Please write out these lines again, replacing "Viewport" with "Display area" everywhere it occurs and leaving everything else as it is.

▶ **Provided records**:
****************

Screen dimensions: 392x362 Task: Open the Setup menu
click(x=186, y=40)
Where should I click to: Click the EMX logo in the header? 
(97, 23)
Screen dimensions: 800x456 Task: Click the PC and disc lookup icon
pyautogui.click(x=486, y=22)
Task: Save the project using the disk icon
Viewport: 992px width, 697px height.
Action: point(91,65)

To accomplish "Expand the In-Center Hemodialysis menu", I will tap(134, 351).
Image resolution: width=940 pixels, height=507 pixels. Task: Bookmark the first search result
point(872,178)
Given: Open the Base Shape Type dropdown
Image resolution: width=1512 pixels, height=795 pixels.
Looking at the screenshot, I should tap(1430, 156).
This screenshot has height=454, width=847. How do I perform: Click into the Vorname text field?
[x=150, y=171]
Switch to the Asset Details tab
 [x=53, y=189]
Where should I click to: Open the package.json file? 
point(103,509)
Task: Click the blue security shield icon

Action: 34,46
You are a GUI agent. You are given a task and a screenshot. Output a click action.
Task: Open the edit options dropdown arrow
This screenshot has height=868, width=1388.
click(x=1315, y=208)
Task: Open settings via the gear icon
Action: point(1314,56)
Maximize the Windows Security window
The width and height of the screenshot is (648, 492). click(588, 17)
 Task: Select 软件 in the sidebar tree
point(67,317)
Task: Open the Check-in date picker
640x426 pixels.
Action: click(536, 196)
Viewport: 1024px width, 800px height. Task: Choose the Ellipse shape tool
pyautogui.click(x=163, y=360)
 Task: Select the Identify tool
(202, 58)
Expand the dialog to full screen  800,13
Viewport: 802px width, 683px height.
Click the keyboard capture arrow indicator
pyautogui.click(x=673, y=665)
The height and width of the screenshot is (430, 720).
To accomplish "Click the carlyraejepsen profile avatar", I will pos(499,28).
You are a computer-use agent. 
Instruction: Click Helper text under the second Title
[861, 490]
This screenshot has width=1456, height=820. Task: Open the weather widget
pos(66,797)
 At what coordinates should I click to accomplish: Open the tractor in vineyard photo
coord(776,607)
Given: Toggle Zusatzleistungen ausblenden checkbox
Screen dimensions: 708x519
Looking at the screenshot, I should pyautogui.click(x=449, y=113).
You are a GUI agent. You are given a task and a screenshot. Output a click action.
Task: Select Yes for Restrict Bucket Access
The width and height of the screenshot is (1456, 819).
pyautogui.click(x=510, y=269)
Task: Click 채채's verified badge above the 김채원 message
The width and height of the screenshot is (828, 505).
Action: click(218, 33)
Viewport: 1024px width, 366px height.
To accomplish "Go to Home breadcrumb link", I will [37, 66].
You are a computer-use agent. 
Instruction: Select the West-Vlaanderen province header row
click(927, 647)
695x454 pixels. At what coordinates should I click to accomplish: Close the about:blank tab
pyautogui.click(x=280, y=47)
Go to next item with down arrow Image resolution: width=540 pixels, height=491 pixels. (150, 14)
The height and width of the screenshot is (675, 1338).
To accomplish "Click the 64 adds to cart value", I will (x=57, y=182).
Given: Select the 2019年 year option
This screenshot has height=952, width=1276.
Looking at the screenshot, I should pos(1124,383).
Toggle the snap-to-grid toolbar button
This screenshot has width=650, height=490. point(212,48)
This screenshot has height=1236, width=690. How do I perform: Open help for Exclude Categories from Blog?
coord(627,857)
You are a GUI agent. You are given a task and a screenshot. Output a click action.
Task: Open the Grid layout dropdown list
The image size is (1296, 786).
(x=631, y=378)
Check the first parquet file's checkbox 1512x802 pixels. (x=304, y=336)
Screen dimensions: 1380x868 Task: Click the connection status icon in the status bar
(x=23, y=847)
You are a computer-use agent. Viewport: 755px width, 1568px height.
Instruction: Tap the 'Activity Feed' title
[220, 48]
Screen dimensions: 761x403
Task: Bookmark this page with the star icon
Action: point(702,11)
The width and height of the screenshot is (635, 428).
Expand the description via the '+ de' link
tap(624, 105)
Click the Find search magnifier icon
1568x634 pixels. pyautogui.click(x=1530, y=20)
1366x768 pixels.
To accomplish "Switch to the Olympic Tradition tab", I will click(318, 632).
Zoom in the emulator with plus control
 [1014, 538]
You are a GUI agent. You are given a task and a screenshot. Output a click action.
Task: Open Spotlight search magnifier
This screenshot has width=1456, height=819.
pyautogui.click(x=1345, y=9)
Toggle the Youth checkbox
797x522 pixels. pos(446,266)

****************

▶ **Completed task**:
Screen dimensions: 392x362 Task: Open the Setup menu
click(x=186, y=40)
Where should I click to: Click the EMX logo in the header? 
(97, 23)
Screen dimensions: 800x456 Task: Click the PC and disc lookup icon
pyautogui.click(x=486, y=22)
Task: Save the project using the disk icon
Display area: 992px width, 697px height.
Action: point(91,65)

To accomplish "Expand the In-Center Hemodialysis menu", I will tap(134, 351).
Image resolution: width=940 pixels, height=507 pixels. Task: Bookmark the first search result
point(872,178)
Given: Open the Base Shape Type dropdown
Image resolution: width=1512 pixels, height=795 pixels.
Looking at the screenshot, I should tap(1430, 156).
This screenshot has height=454, width=847. How do I perform: Click into the Vorname text field?
[x=150, y=171]
Switch to the Asset Details tab
 [x=53, y=189]
Where should I click to: Open the package.json file? 
point(103,509)
Task: Click the blue security shield icon

Action: 34,46
You are a GUI agent. You are given a task and a screenshot. Output a click action.
Task: Open the edit options dropdown arrow
This screenshot has height=868, width=1388.
click(x=1315, y=208)
Task: Open settings via the gear icon
Action: point(1314,56)
Maximize the Windows Security window
The width and height of the screenshot is (648, 492). click(588, 17)
 Task: Select 软件 in the sidebar tree
point(67,317)
Task: Open the Check-in date picker
640x426 pixels.
Action: click(536, 196)
Display area: 1024px width, 800px height. Task: Choose the Ellipse shape tool
pyautogui.click(x=163, y=360)
 Task: Select the Identify tool
(202, 58)
Expand the dialog to full screen  800,13
Display area: 802px width, 683px height.
Click the keyboard capture arrow indicator
pyautogui.click(x=673, y=665)
The height and width of the screenshot is (430, 720).
To accomplish "Click the carlyraejepsen profile avatar", I will pos(499,28).
You are a computer-use agent. 
Instruction: Click Helper text under the second Title
[861, 490]
This screenshot has width=1456, height=820. Task: Open the weather widget
pos(66,797)
 At what coordinates should I click to accomplish: Open the tractor in vineyard photo
coord(776,607)
Given: Toggle Zusatzleistungen ausblenden checkbox
Screen dimensions: 708x519
Looking at the screenshot, I should pyautogui.click(x=449, y=113).
You are a GUI agent. You are given a task and a screenshot. Output a click action.
Task: Select Yes for Restrict Bucket Access
The width and height of the screenshot is (1456, 819).
pyautogui.click(x=510, y=269)
Task: Click 채채's verified badge above the 김채원 message
The width and height of the screenshot is (828, 505).
Action: click(218, 33)
Display area: 1024px width, 366px height.
To accomplish "Go to Home breadcrumb link", I will [37, 66].
You are a computer-use agent. 
Instruction: Select the West-Vlaanderen province header row
click(927, 647)
695x454 pixels. At what coordinates should I click to accomplish: Close the about:blank tab
pyautogui.click(x=280, y=47)
Go to next item with down arrow Image resolution: width=540 pixels, height=491 pixels. (150, 14)
The height and width of the screenshot is (675, 1338).
To accomplish "Click the 64 adds to cart value", I will (x=57, y=182).
Given: Select the 2019年 year option
This screenshot has height=952, width=1276.
Looking at the screenshot, I should pos(1124,383).
Toggle the snap-to-grid toolbar button
This screenshot has width=650, height=490. point(212,48)
This screenshot has height=1236, width=690. How do I perform: Open help for Exclude Categories from Blog?
coord(627,857)
You are a GUI agent. You are given a task and a screenshot. Output a click action.
Task: Open the Grid layout dropdown list
The image size is (1296, 786).
(x=631, y=378)
Check the first parquet file's checkbox 1512x802 pixels. (x=304, y=336)
Screen dimensions: 1380x868 Task: Click the connection status icon in the status bar
(x=23, y=847)
You are a computer-use agent. Display area: 755px width, 1568px height.
Instruction: Tap the 'Activity Feed' title
[220, 48]
Screen dimensions: 761x403
Task: Bookmark this page with the star icon
Action: point(702,11)
The width and height of the screenshot is (635, 428).
Expand the description via the '+ de' link
tap(624, 105)
Click the Find search magnifier icon
1568x634 pixels. pyautogui.click(x=1530, y=20)
1366x768 pixels.
To accomplish "Switch to the Olympic Tradition tab", I will click(318, 632).
Zoom in the emulator with plus control
 [1014, 538]
You are a GUI agent. You are given a task and a screenshot. Output a click action.
Task: Open Spotlight search magnifier
This screenshot has width=1456, height=819.
pyautogui.click(x=1345, y=9)
Toggle the Youth checkbox
797x522 pixels. pos(446,266)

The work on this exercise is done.